Pixel coordinate grounding data:
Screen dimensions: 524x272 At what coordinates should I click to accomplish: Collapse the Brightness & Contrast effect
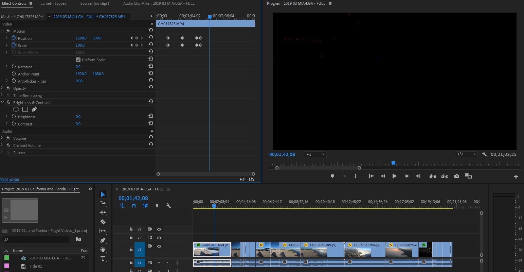coord(2,102)
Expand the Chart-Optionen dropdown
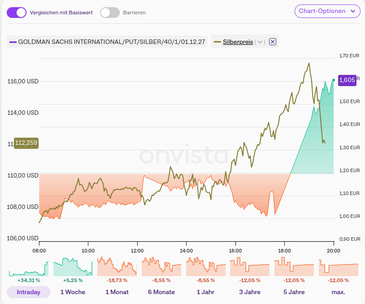The image size is (365, 304). click(327, 11)
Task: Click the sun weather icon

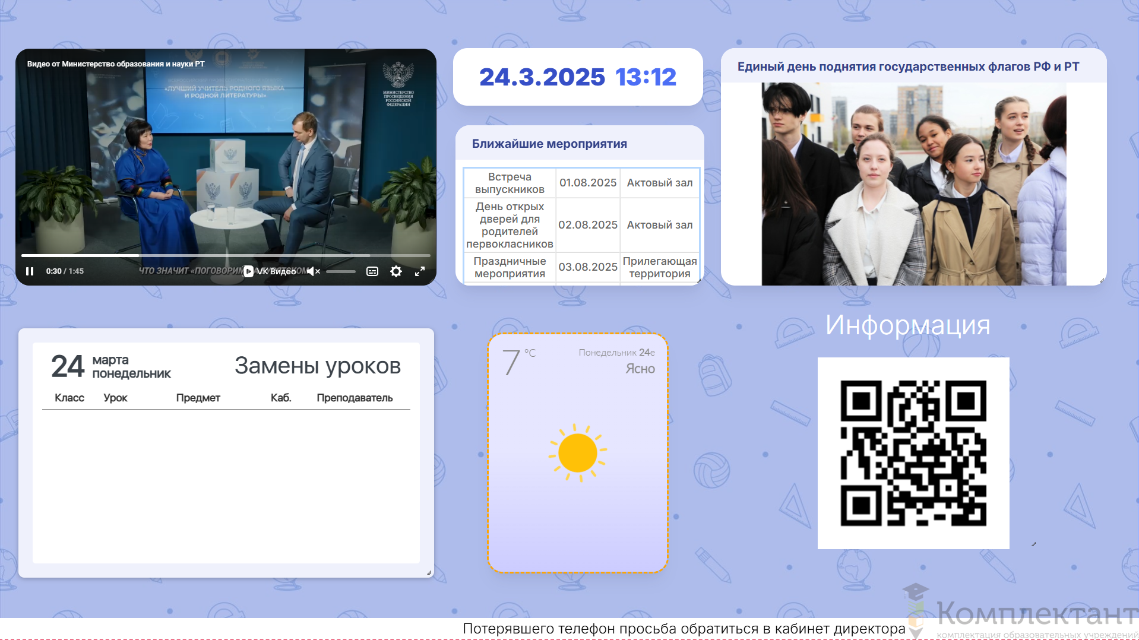Action: pyautogui.click(x=577, y=452)
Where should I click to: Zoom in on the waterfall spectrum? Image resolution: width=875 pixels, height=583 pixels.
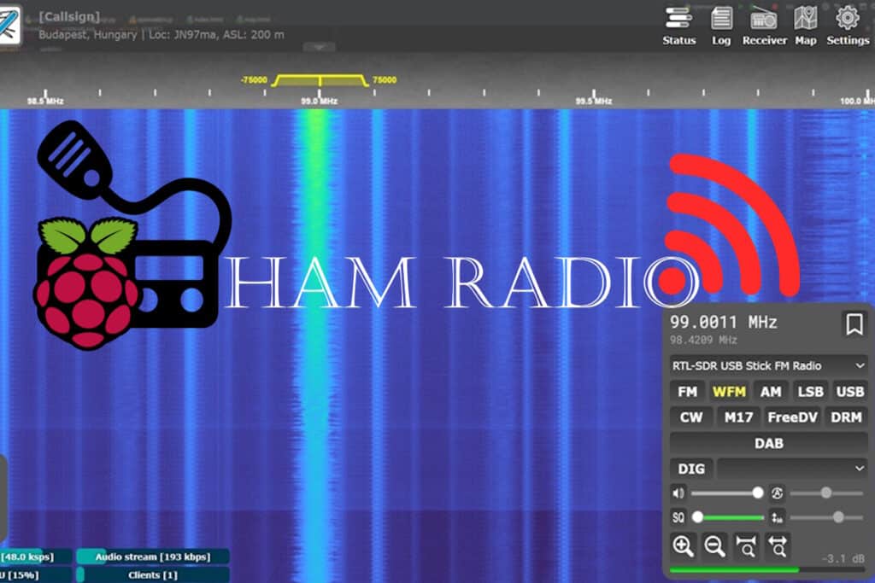click(682, 546)
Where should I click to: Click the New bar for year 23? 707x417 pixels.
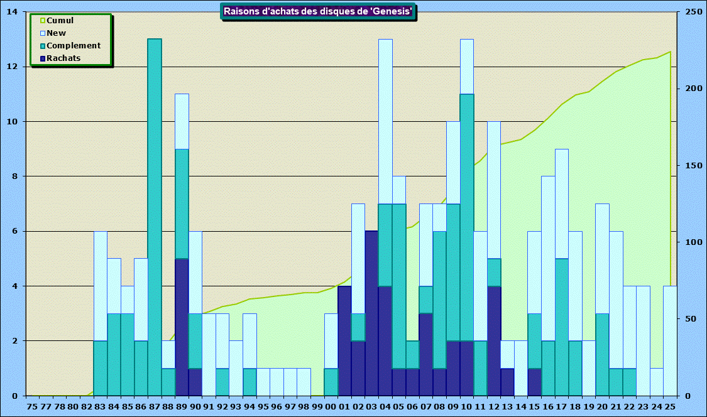pyautogui.click(x=643, y=341)
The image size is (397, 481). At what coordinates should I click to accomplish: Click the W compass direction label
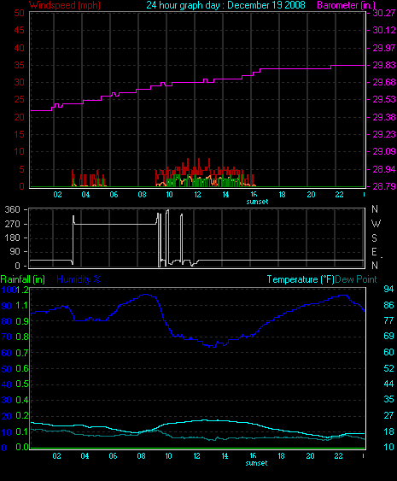pyautogui.click(x=376, y=224)
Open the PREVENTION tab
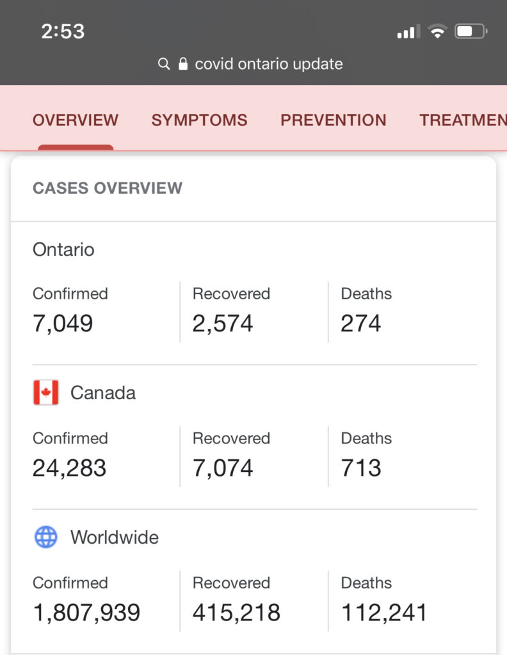This screenshot has width=507, height=655. coord(333,120)
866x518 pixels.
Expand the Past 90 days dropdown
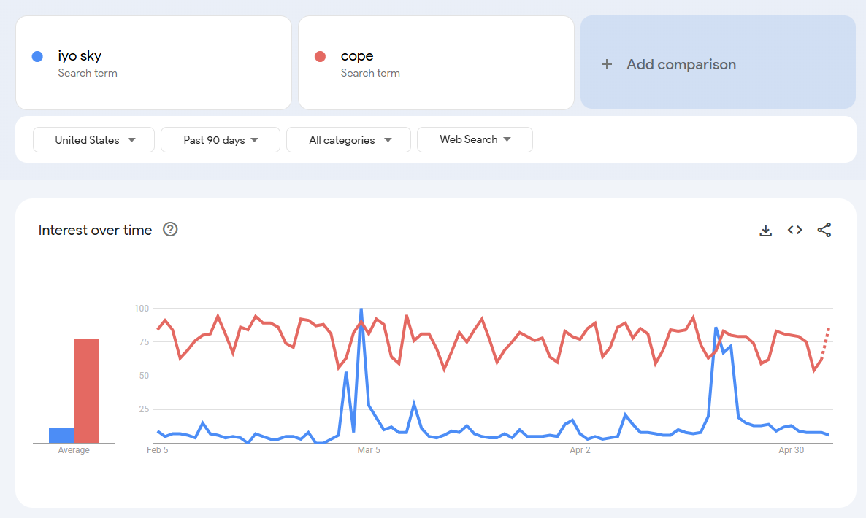[221, 140]
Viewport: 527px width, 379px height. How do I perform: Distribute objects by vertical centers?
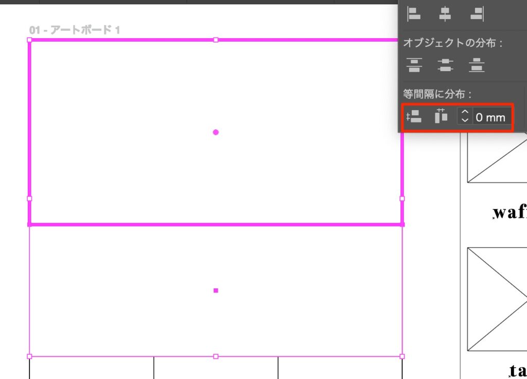[x=445, y=65]
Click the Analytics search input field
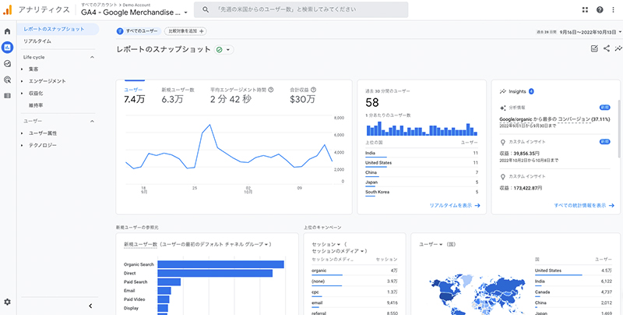Image resolution: width=623 pixels, height=315 pixels. tap(304, 10)
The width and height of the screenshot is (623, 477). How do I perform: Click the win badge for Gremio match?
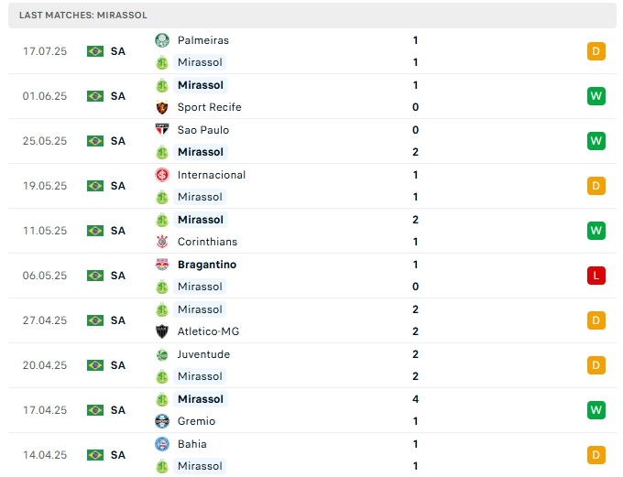(596, 410)
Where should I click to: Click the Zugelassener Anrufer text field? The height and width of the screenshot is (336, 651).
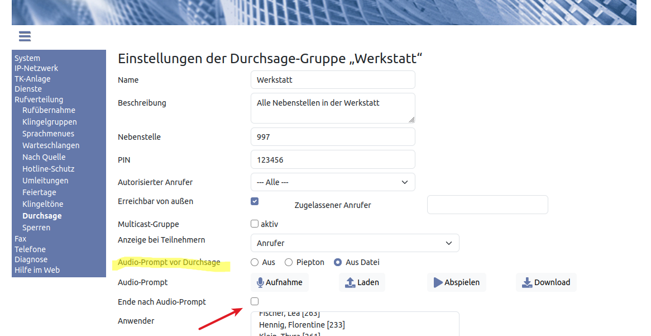487,205
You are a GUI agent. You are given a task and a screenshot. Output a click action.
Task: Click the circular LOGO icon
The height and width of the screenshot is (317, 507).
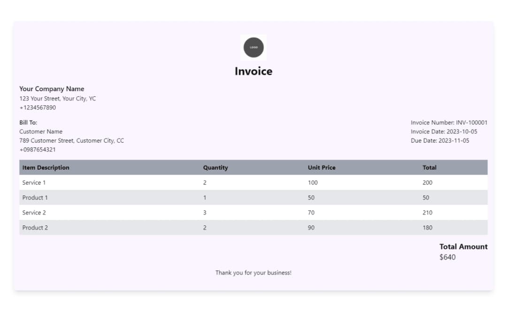(x=254, y=47)
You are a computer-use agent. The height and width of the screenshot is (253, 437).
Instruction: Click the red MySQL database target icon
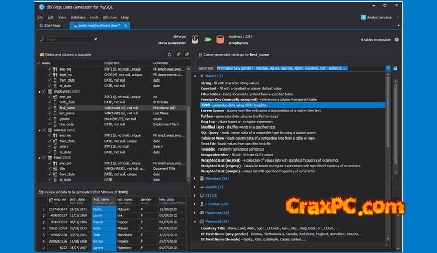tap(221, 39)
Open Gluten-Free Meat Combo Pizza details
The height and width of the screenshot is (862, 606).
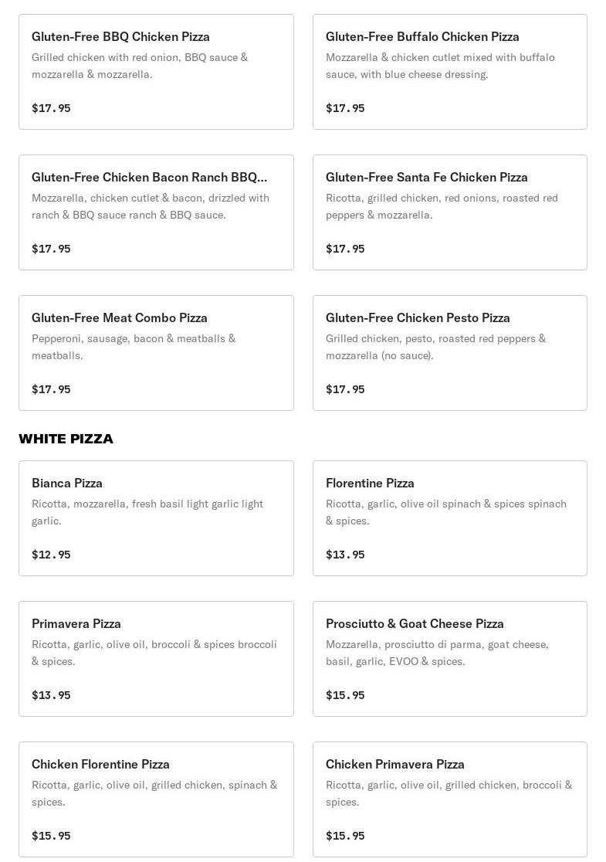coord(156,353)
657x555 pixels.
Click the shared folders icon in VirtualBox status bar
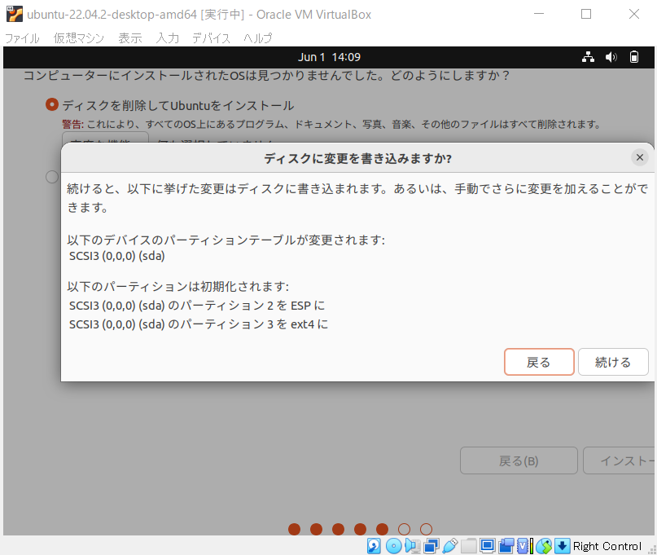(468, 545)
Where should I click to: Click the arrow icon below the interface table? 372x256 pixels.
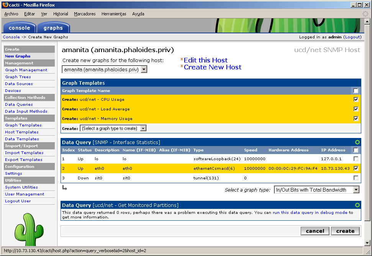pyautogui.click(x=64, y=187)
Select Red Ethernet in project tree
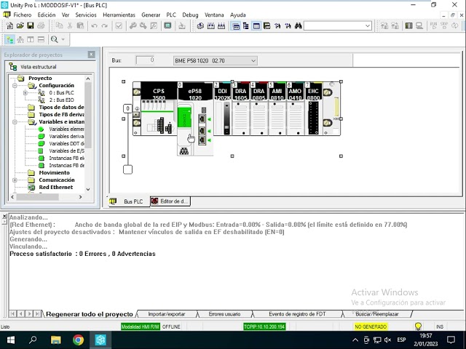 (x=55, y=188)
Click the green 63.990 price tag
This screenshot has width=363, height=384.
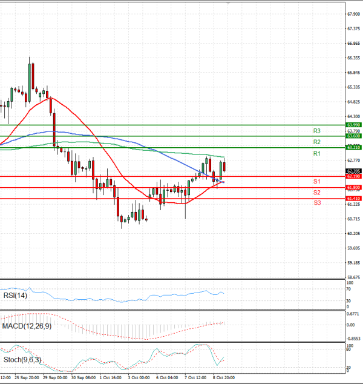coord(353,125)
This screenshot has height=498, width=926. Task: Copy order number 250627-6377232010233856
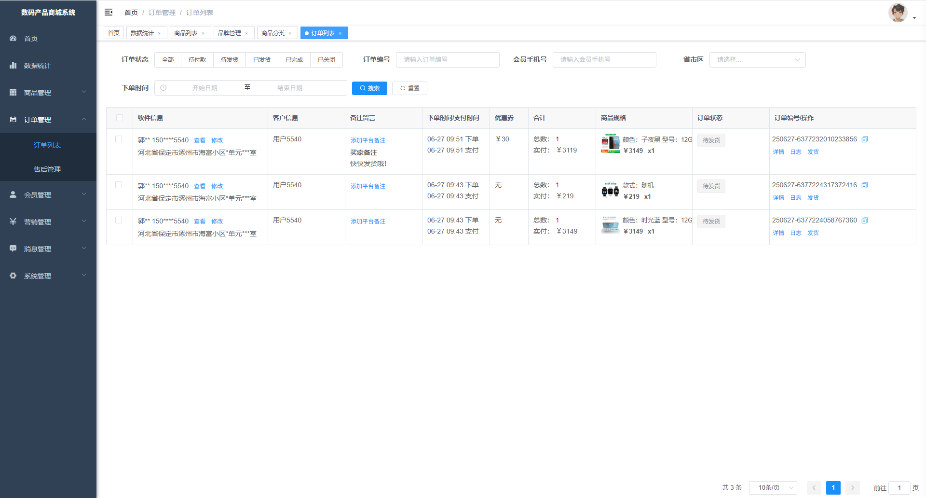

## Work order
Reproduce the records above exactly, but only from the line containing "Click the green 63.990 price tag" through the last line, both included, and without any pictures.

## Reply to the task
Click the green 63.990 price tag
This screenshot has width=363, height=384.
coord(353,125)
This screenshot has height=498, width=926. Task: Copy order number 250627-6377232010233856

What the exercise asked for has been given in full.